** About this exercise **
Copy out all lines from the material that contain the string "screenshot".

** Data section **
----------

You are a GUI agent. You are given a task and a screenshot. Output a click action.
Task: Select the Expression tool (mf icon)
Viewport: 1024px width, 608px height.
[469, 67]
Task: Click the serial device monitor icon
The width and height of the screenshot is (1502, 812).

----------

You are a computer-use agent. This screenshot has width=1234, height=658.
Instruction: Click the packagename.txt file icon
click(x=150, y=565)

----------

** Your solution **
You are a GUI agent. You are given a task and a screenshot. Output a click action.
The width and height of the screenshot is (1502, 812).
You are a computer-use agent. This screenshot has width=1234, height=658.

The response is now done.